The optional <search condition> in each WHEN clause can be used to filter (reduce) the rows for the particular action.

HyperSQL allows only one UPDATE, INSERT or DELETE operation in a MERGE statement. If both UPDATE and DELETE are used, the operations are performed in the order they appear in the MERGE statement. If the search conditions of both operations apply to the same row, only the first operation is performed.

The MERGE statement can be used with only the WHEN NOT MATCHED clause as a conditional INSERT statement that inserts a row if no existing rows match a condition.

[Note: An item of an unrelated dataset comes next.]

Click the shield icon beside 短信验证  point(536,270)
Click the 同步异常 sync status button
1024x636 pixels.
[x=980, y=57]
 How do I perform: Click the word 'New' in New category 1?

In the first example below, the table originally contains two rows for different furniture. The <table reference> is the (VALUES(1, 'conference table'), (14, 'sofa'), (5, 'coffee table')) expression, which evaluates to a table with 3 rows. When the x value for a row matches an existing row, then the existing row is updated. When the x value does not match, the row is inserted. Therefore one row of table t is updated from 'dining table' to 'conference table', and two rows are inserted into table t.

The second example uses a SELECT statement as the source of the values for the MERGE.

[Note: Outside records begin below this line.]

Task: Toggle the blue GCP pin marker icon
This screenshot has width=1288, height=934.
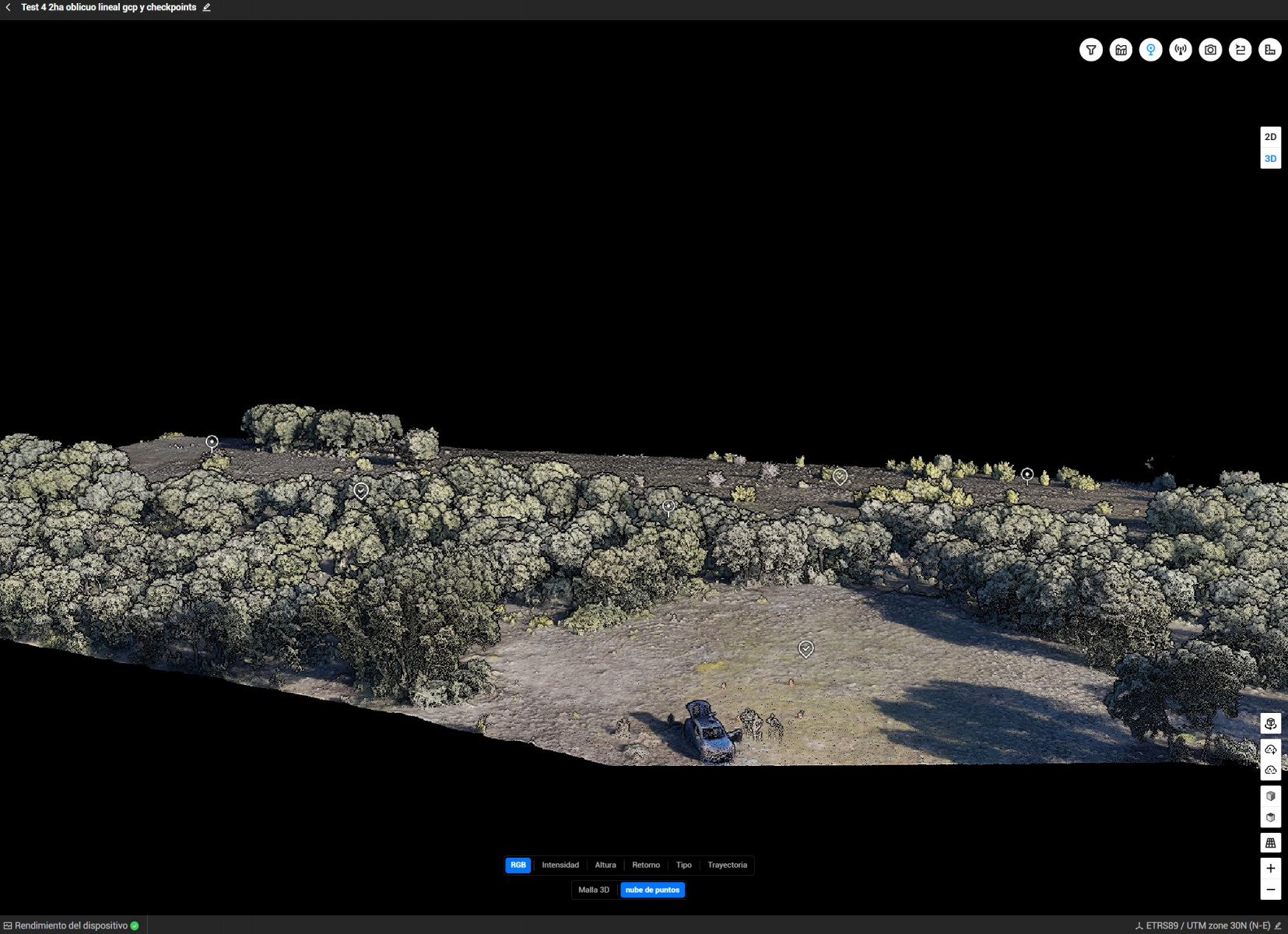Action: (1150, 50)
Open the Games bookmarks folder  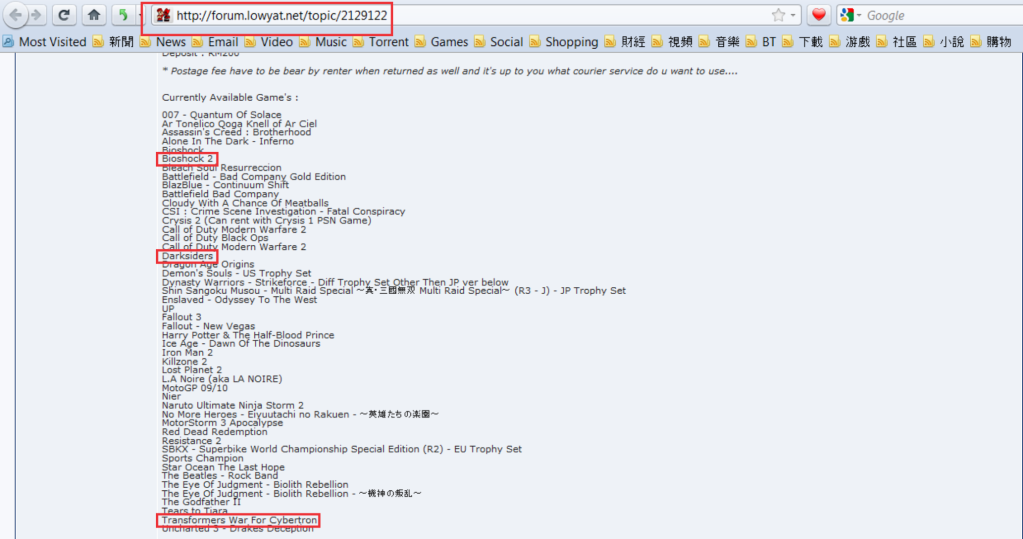441,42
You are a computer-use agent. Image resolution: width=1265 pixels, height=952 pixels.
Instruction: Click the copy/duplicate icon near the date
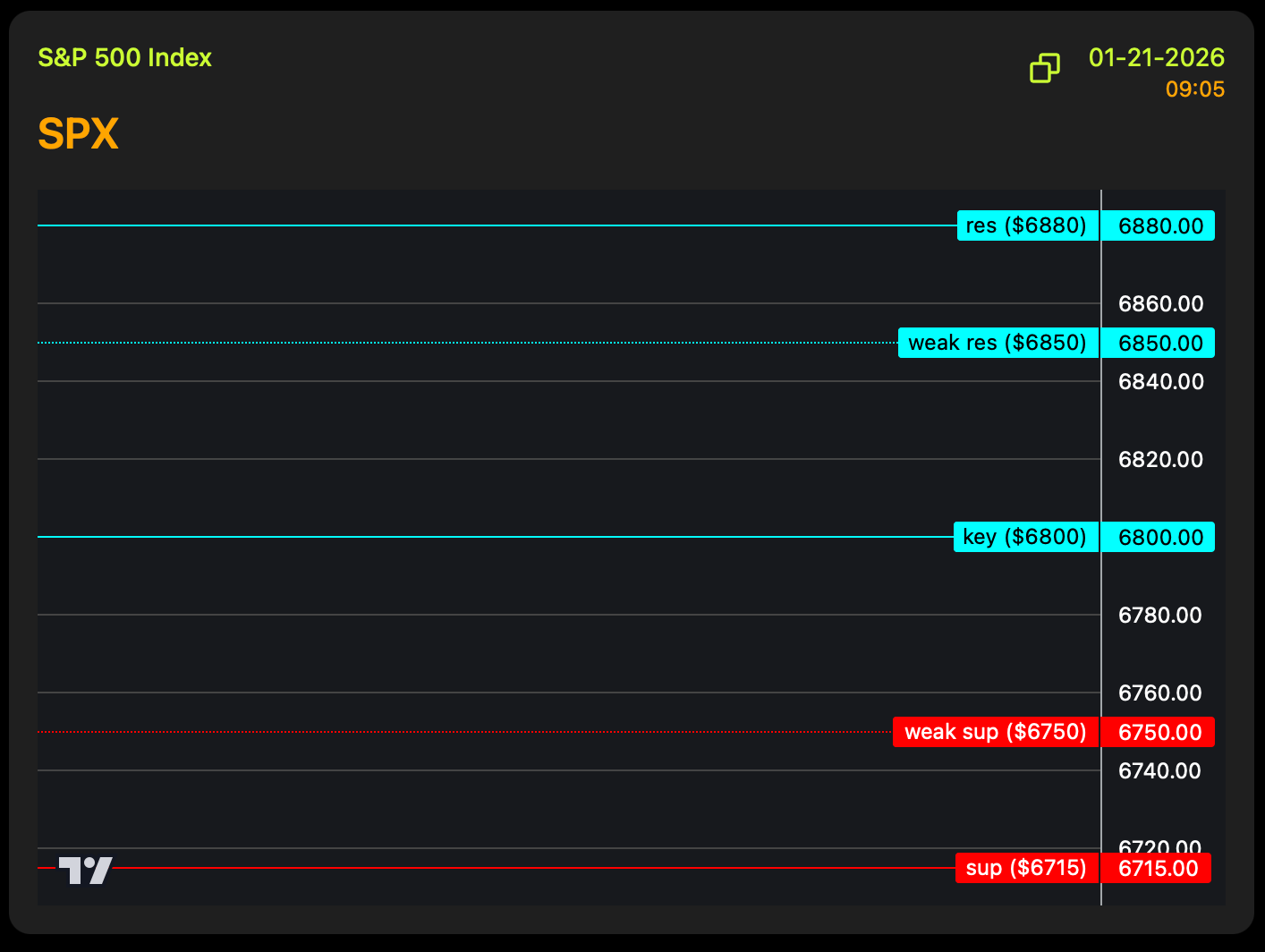coord(1044,68)
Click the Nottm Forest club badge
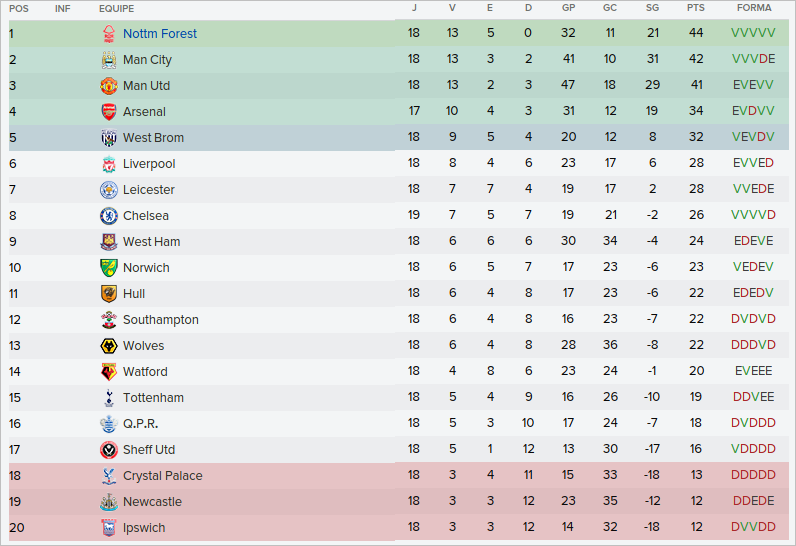The image size is (796, 546). [109, 34]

In the third example, a new row in inserted into the table only when the primary key for the new row does not exist. This example uses parameters and should be executed as a JDBC PreparedStatement. The parameter is cast as INTEGER because the MERGE statement does not determine the types of values in the USING clause.

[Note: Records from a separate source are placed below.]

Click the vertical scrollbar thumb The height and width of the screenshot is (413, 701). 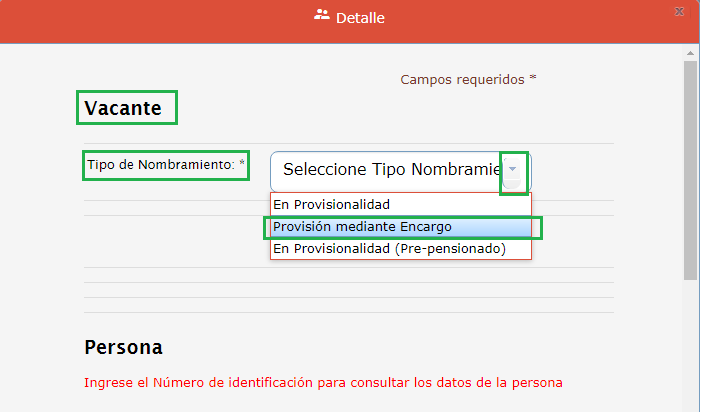pyautogui.click(x=690, y=170)
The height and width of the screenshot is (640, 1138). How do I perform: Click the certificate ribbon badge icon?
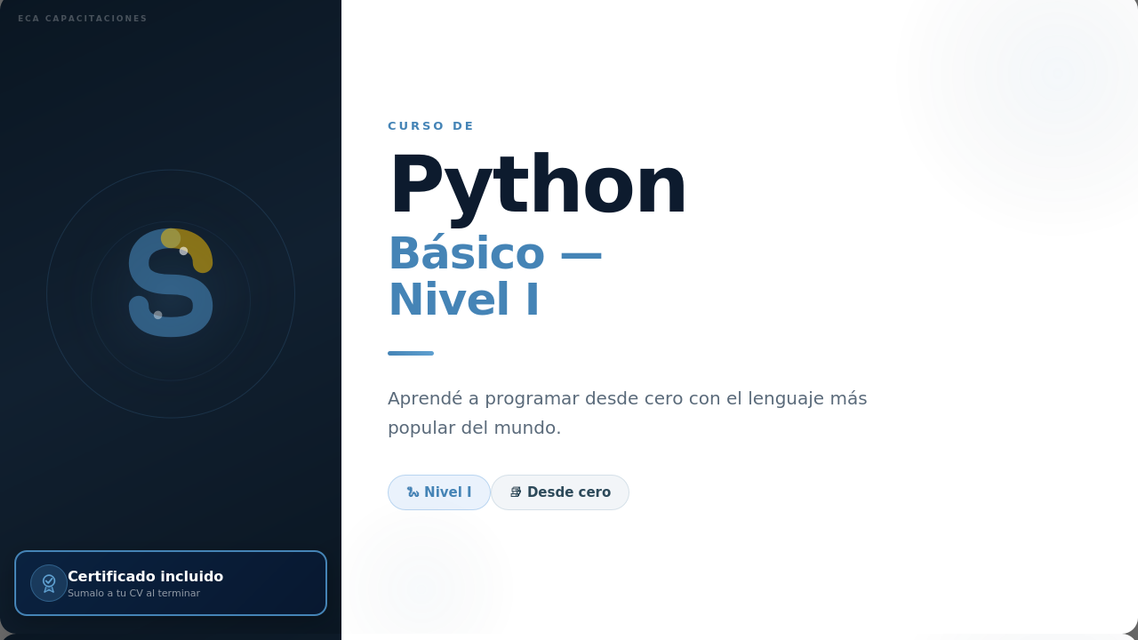point(49,583)
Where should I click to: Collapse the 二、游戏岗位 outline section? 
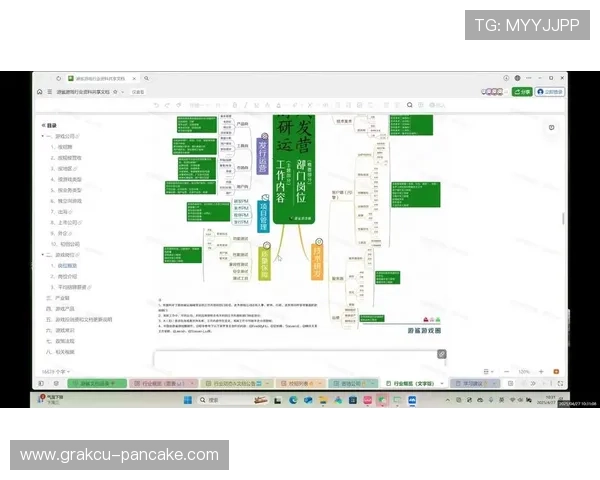click(42, 255)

In the fourth example, existing rows that match are deleted.

 CREATE TABLE t (id INT PRIMARY KEY, description VARCHAR(100))
 INSERT INTO t VALUES (1, 'dining table'), (2, 'deck chair')

 MERGE INTO t USING (VALUES(1, 'conference table'), (14, 'sofa'), (5, 'coffee table')) 
   AS vals(x,y) ON t.id = vals.x
   WHEN MATCHED THEN UPDATE SET t.description = vals.y
   WHEN NOT MATCHED THEN INSERT VALUES vals.x, vals.y

 MERGE INTO t USING (SELECT * FROM tt WHERE acol = 2) AS vals(x,y) ON t.id = vals.x
   WHEN MATCHED THEN UPDATE SET t.description = vals.y
   WHEN NOT MATCHED THEN INSERT VALUES vals.x, vals.y

 MERGE INTO t USING (VALUES(CAST(? AS INT))) AS vals(x) ON t.id = vals.x
   WHEN NOT MATCHED THEN INSERT VALUES vals.x, ?

 MERGE INTO t USING (SELECT * FROM tt WHERE acol = 2) AS vals(x,y) ON t.id = vals.x
   WHEN MATCHED THEN DELETE
   WHEN NOT MATCHED THEN INSERT VALUES vals.x, vals.y

Diagnostics and State

HyperSQL supports some SQL statements, expressions, functions, and Java methods that report on the most recently executed statement.

The IDENTITY() function returns the last inserted identity value for the current session.

The GET DIAGNOSTICS statement is supported to a limited extent. The built-in function DIAGNOSTICS() is an alternative. These are normally used in SQL/PSM routines to check the result of the last data update operation.

GET DIAGNOSTICS

get diagnostics statement

<get diagnostics statement> ::= GET DIAGNOSTICS <simple target value specification> = ROW_COUNT

The <simple target value specification> is a session variable, or a routine variable or OUT parameter.

The keyword ROW_COUNT specifies the row count returned by the last executed statement. For INSERT, UPDATE, DELETE and MERGE statements, this is the number of rows affected by the statement. This is the same value as returned by JDBC executeUpdate() methods. For all other statements, zero is returned.

The value of ROW_COUNT is stored in the specified target.

This statement is often used in CREATE PROCEDURE statements.

In future versions, more options will be supported for diagnostics values.